Precipitation and Dissolution

Some ionic compounds do not dissolve in water.
In reality, even “insoluble” compounds dissolve to a small extent. They are “sparingly soluble.”
- An equilibrium exists between the precipitate and its ions.
- Example: AgCl(s) ⇌ Ag+(aq) + Cl–(aq) K << 1
The low value of K indicates that the AgCl(s) dissolves only slightly to form those two ions.
Writing the equilibrium expression for the process gives us
[Ag+][Cl-] = K '
- Since the undissolved salt is a SOLID, it does not appear in the expression. Therefore, there is no denominator!!
Ksp: solubility product constant

At equilibrium, the solution is saturated with dissolved ions
In ordinary equilibria, we have a reaction quotient, Q, the products over the reactants (to the correct exponents).
Q can have any value at all.

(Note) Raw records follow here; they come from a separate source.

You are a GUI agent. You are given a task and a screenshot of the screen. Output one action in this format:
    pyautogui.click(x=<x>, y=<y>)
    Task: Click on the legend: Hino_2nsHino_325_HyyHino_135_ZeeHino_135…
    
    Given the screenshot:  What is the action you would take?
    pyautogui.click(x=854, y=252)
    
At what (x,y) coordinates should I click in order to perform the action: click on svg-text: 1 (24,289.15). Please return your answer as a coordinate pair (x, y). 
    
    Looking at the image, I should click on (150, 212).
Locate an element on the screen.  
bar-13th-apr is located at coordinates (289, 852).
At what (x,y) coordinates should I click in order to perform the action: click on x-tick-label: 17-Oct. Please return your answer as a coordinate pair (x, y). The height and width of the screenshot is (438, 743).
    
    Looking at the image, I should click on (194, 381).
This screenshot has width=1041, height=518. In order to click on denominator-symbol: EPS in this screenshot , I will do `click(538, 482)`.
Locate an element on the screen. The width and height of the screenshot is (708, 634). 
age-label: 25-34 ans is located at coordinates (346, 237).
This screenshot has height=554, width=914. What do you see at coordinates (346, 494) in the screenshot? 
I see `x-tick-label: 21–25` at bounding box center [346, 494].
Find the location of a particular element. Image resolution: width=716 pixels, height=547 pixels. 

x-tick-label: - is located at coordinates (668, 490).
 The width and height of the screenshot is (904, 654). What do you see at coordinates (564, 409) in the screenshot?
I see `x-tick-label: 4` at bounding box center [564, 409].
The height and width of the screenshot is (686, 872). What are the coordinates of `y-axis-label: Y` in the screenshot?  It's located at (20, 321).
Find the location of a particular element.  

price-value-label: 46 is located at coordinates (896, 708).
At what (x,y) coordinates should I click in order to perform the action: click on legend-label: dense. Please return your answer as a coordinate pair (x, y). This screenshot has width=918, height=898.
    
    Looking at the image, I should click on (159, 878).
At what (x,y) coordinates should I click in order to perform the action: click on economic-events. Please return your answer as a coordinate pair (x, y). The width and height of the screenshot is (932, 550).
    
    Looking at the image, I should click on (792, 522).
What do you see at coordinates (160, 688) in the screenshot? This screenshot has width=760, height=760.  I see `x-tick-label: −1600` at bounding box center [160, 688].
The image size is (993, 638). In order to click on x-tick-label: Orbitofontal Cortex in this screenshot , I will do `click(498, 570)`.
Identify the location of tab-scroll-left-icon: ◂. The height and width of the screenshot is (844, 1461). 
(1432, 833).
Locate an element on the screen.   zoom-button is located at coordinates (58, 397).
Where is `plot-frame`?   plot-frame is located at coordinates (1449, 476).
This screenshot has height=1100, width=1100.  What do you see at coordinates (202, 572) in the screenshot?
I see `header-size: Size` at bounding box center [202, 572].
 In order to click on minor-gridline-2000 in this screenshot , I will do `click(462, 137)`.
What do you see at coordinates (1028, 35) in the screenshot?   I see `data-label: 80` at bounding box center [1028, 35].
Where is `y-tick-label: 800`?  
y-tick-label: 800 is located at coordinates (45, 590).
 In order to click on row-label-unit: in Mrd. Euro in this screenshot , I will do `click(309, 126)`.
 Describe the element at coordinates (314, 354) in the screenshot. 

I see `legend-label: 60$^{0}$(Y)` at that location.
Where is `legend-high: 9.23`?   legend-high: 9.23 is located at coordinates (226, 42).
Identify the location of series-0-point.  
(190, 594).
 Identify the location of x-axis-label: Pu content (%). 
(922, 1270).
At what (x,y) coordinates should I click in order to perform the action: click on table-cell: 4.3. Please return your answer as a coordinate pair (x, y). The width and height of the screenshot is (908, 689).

But when Q = K, we have equilibrium. (When Q < K, reactions must go forward)
Since the solubility expression has no denominator, it is a product, not a quotient.
- We call it the ION PRODUCT.
- When the ion product = the Ksp, the solution is saturated!
Like all equilibrium constants, Ksp has a fixed value at a given temperature.
The product of the two ion concentrations at equilibrium must have this value regardless of the direction from which equilibrium is approached.
We can use the Ksp to find the solubility.

Add a sparingly soluble solid to water and stir.
Eventually the solution becomes saturated with ions.
In other words, the compound reaches its solubility.
In a saturated solution, an equilibrium exists between the dissolved ions and undissolved solid.
We can calculate the solubility of a compound from its Ksp value.
Molar solubility: when solubility has units of moles per liter (M)

Instead of calculating solubility from Ksp, it is possible to calculate Ksp of a compound from its solubility.
- There are many sources listing the solubility of sparingly soluble compounds.
- Depending on the source, these solubility values are expressed in many different units.
- We must always make sure that the solubility is the molar solubility (units of M) when using the Ksp expression.

Common ion effect: the presence of an ion common to the salt REDUCES solubility
Equilibrium can be approached from either direction.
Starting with just reactants—Add solid compound to water.
Starting with just products—Add ions to water.

Ksp values can be used to predict whether a precipitate will form when ions (from solutions) are added to water.
- Q is of the same form as Ksp, only difference is the concentrations at any particular moment can be used with Q and only equilibrium concentrations can be used with Ksp.
If Q > Ksp: a precipitate will form, decreasing the ion concentrations until equilibrium is established.
If Q < Ksp: the solution is unsaturated, no precipitate will form, and if desired more compound can be dissolved.
If Q = Ksp: the solution is saturated, just at the point of precipitation.

Consider a solution of two cations.
- One way to separate the cations is to add an anion that will form a precipitate with only one of them.
- The precipitate can then be removed by filtration.
- The other cation will remain in the filtrate.
- This approach is called selective precipitation, and is often used as a method of purification.
When can Ksp values alone be used to predict which compound will precipitate first?
1. Both ions to be separated must be at the same initial concentration.
2. Both complexes must have the same cation : anion ratio.
3. Both of these criteria must be met. If not then calculations must be done to determine which compound will precipitate first.